Screeds
Monday, September 20, 2004
“Squire, Bring My Spaceship Around…”
January 5, 2004
All praise to NASA, the Jet Propulsion Lab, and all other parties involved in the success of the Mars Spirit probe to date. It’s a mighty achievement to send an unmanned craft across a gulf of so many million miles and have it reach its intended destination. No one has yet devised a way to implement reliable terminal guidance on such a vehicle, and the possibilities that might have diverted the probe from its proper course were various. A piloted craft has far more flexibility, even if the pilot can’t pull over and ask a bystander for directions. So just getting Spirit to Mars was a major feat.
After that, Spirit faced the hazards of planetfall. Though Mars’s atmosphere is thin, it still presents a friction barrier to an entering spacecraft. The provisions for heat ablation and withstanding incidental buffeting from atmospheric turbulence had to be substantial, and had to work without the intervention of human judgment. So also did the system for cushioning the landing impact, which could easily have destroyed the probe and rendered the rest of the voyage irrelevant.
Finally, there was considerable suspense over whether Spirit’s motion systems and sensor arrays would work once the probe was on the Martian surface. So far, the results have been everything one might have hoped. Spirit is moving and transmitting pictures back to Earth as we speak.
In a year that contained one of the worst disasters ever to befall the American space program, a success like this one is heart-lifting indeed. But don’t expect too many such. The political incentives are against them.
Spaceflight and space research are about as bad a fit to the dynamics of democratic governmental decision making as your Curmudgeon can imagine. The constituency for them is composed almost entirely of selfless idealists. Their costs are substantial, but such expenditures are difficult to defend on the basis of immediate gains to “the nation,” “society,” or anyone in particular. Though a program’s goals may be inspiring and it may open to enthusiastic support, the interval between its inception and the achievement of its goals leaves a lot of time for its opponents to attack it; any misstep along the way will provide a rationale. Almost as bad, when success finally arrives, the tendency of the political Left is to efface the significance of the achievement and ask why so much money went to space “when children are starving in our inner cities.” Truth be known, even some on the Right have fallen to that temptation.
Spaceflight is the province of visionaries, a species notoriously in short supply in government.
Yet spaceflight seems like a natural for governmental involvement. It’s big. It requires lots of money. It shares many technologies with the military sciences. The skill set required of an astronaut makes military aviation a perfect place to look for one. The research spaceflight makes possible provides huge benefits for all mankind, and huger ones to the superpower that masters it.

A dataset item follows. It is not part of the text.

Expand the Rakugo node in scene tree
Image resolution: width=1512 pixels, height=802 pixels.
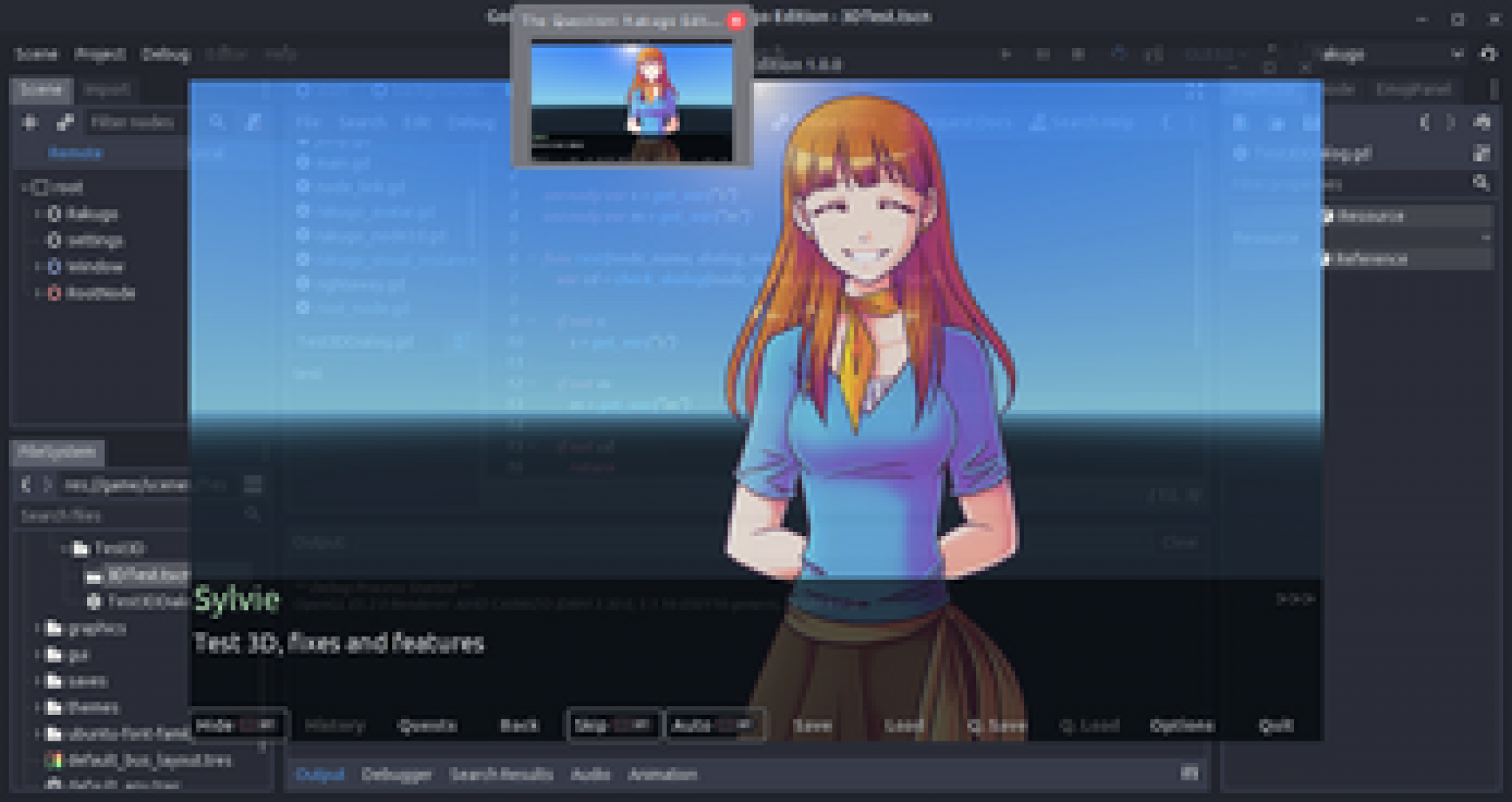point(37,214)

But that “vision thing”...how does an organization whose operations are dominated by bureaucracies and the decisions of whose masters are subject to the “public choice” effect supply itself with enough of that, and protect it from external evisceration for long enough? How can a vision of Man spread throughout the galaxy, or even throughout the Solar System, compete with the vote-trolling incentives and Parkinsonian dynamics that control our federal government?
To your Curmudgeon, the picture appears bleak. He’s been hoping for a strong private space research initiative to spring up for more than a decade. America has enough daring entrepreneurs and investors. So far, there haven’t been many developments.

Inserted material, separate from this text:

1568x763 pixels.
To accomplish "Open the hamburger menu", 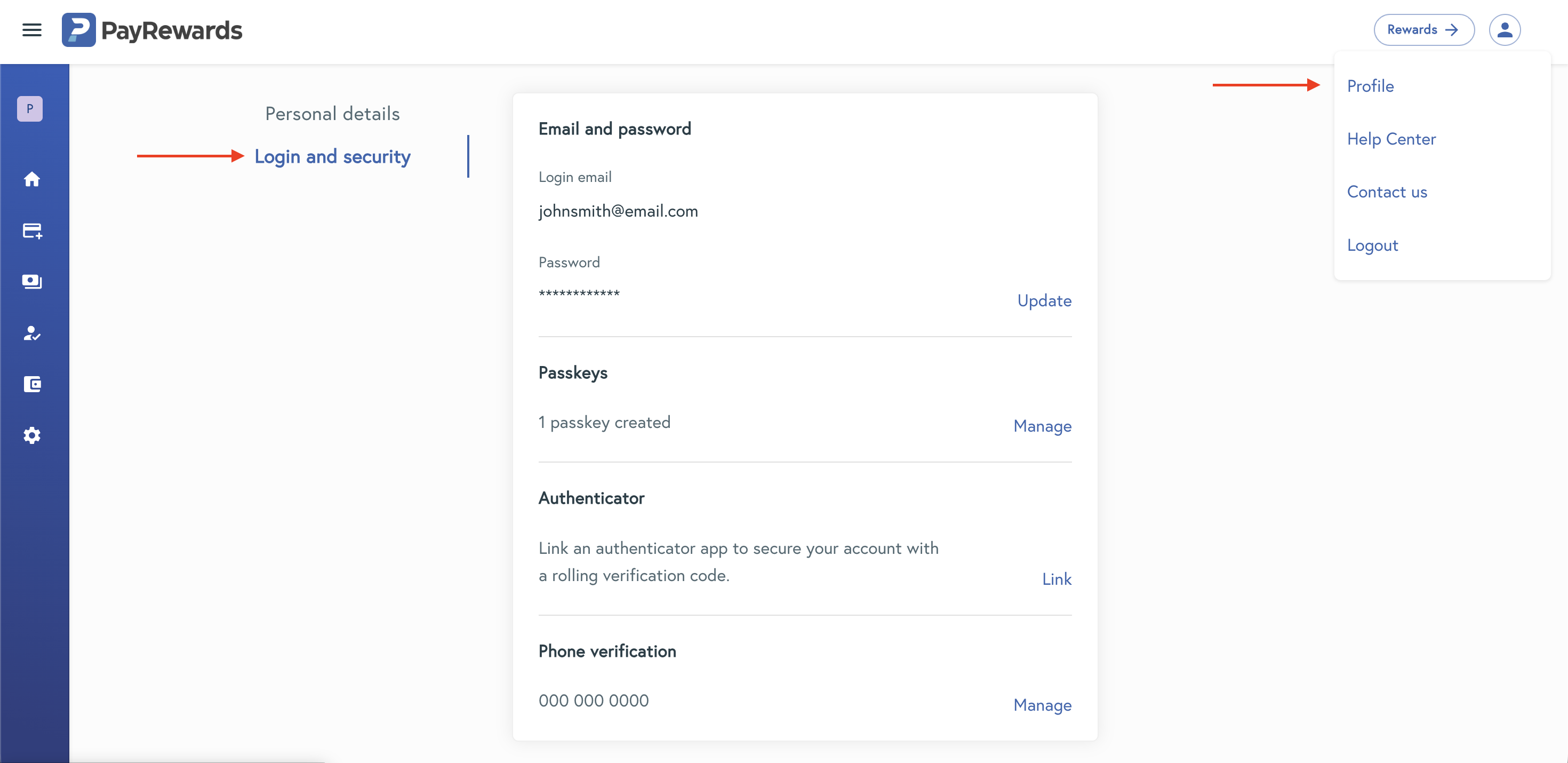I will click(x=31, y=30).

Which raises the question: what sort of governmental structure would be most friendly to, and supportive of, a program of space research, or, for that matter, of any other sort of initiative that shared spaceflight’s major political characteristics?

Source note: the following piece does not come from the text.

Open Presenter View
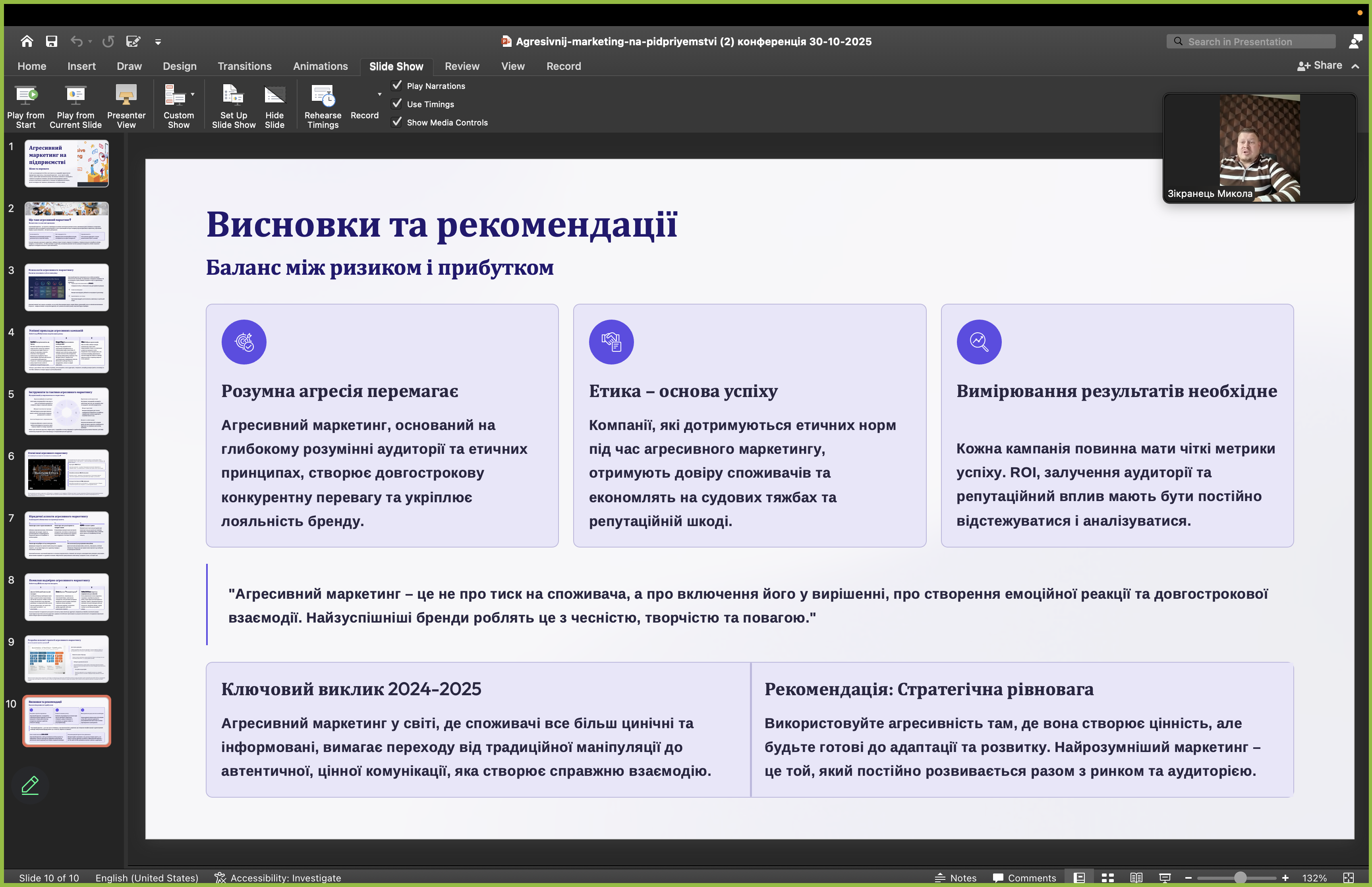 click(126, 95)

First and foremost, it would have to be a structure that provides latitude and copious resources to individual visionaries. Vision is rare in government because it’s tied to courage and initiative, commodities that flee from bureaucratic rules and procedures. So if a government possesses a bureaucracy but wants an energetic space program, the direction thereof must be in the hands of a single man, or at most a very small committee, immune to interference by the bureaucratic machine.
Second, it would have to be a structure that could resist the incentives that cause “raiding”: the transfer of funds from one ongoing enterprise to another that’s currently more popular. Raiding is prevalent in a democratic government; the constant search for voting blocs to buy guarantees it. Since the active constituency for space research will always be small, it would be perpetually vulnerable to starvation-by-transfer in a democratic order.
Third, it would have to be a structure which allows an enduring alignment between the political power and the visionaries. An elected representative government reduces the probability that such an alignment of desires and enthusiasms can be achieved. A representative government with a high rate of potential turnover, such as the House of Representatives, is the very worst kind for this purpose, since incumbents who support the space program are vulnerable to attack by aspirants on that very basis, for reasons explained above.
Fourth, it would have to be a structure that would tolerate severe setbacks. Once again, representative governments composed of democratically chosen officeholders are vulnerable here. Note how even the most disastrous federal programs are always characterized as “necessary,” and by some interpretation “successful,” by those who have tied their political fortunes to them. No one who has to face the voters, or any comparable group capable of removing a ruler from power, wants to be associated with failure, or defend a failure in any way—and failures in space exploration are too spectacular to be hidden.
The ideal structure would be an absolute monarchy, ruled by a space nut.
Now, just how badly do you want to put a man on Mars?